In response to the threat of periodic fires, a Citizen Volunteer Fire Brigade had been formed on 30 January 1865. To celebrate their first year as a brigade, on 2 January 1866 the members of this group marched through the principal streets of the town, before holding a ball and supper in the not-yet-occupied Immigration Depot in William Street. The venue was courtesy of its contract builder, former mayor John Petrie.

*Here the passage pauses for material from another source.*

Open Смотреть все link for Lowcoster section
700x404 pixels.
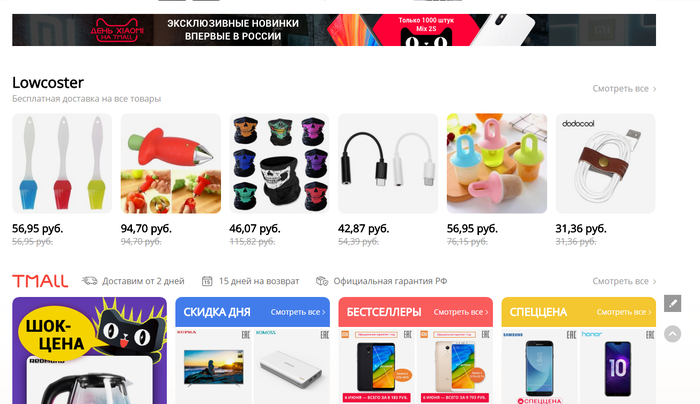pyautogui.click(x=624, y=88)
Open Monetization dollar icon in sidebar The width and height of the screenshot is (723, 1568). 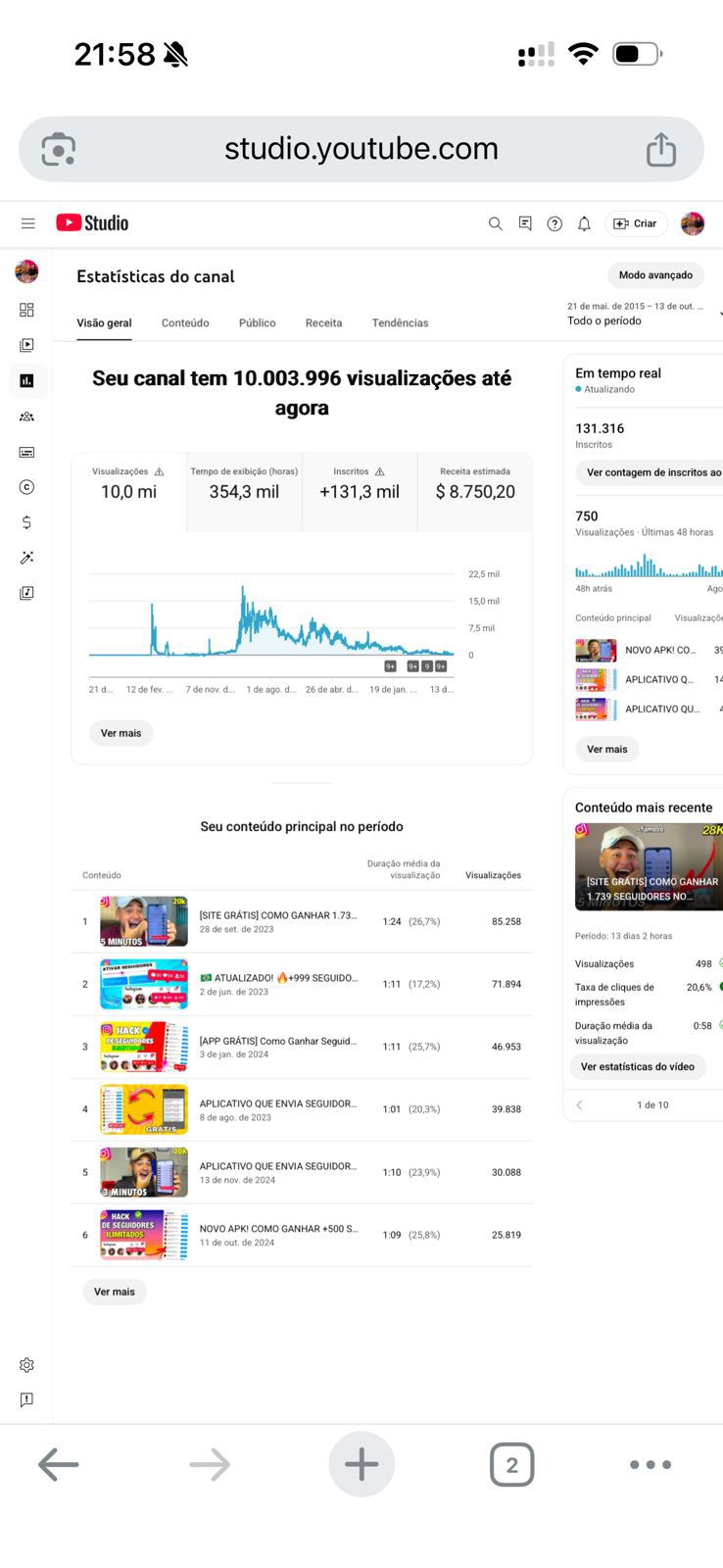[x=26, y=522]
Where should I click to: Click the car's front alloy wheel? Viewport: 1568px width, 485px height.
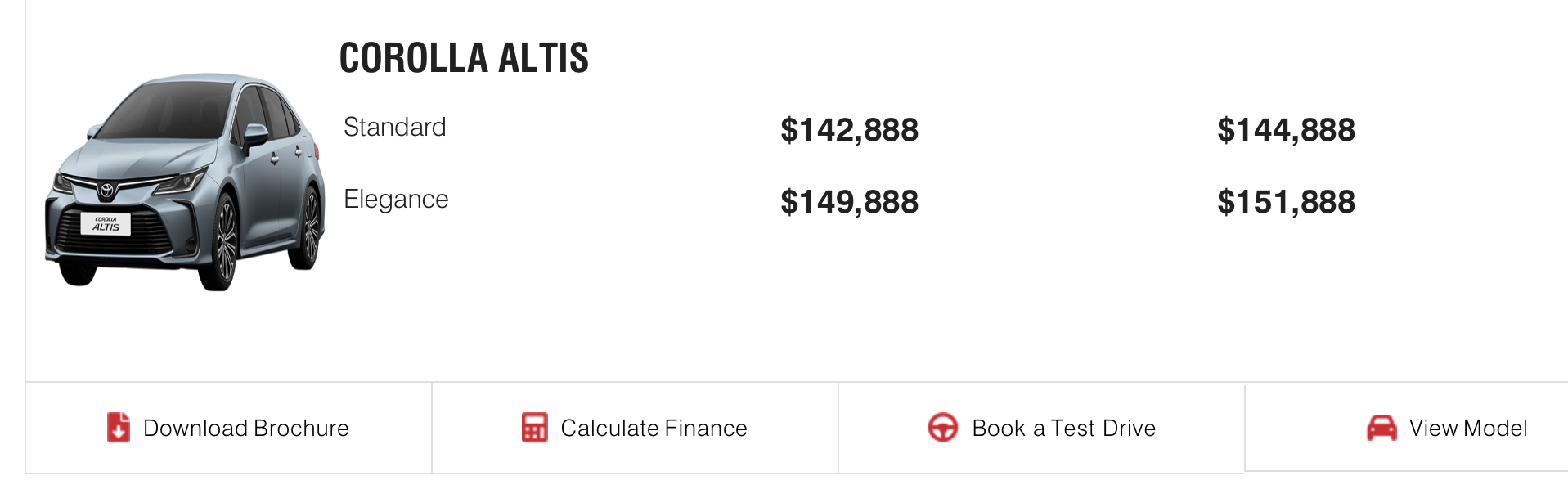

For the purposes of this social function, the lowest level of the new building became a dining room. A range of food items was set out. After a number of speeches were made and toasts drunk, the group proceeded upstairs to the William Street level, to what has been designated the ball room for the evening. Flags and evergreens decorated the room, along with some of the fire-fighting apparatus used by the Brigade. According to the Brisbane Courier dancing commenced, ‘shortly after 10 o’clock , and was kept up with vigor until the early hours of the morning.’
Additional Reading
- Brisbane Courier, 3 January 1866, p. 3.
- Comyn, TW and FGR Newman, Souvenir: opening new metropolitan station, Brisbane Fire Brigade, November 11th, 1908, p. 5.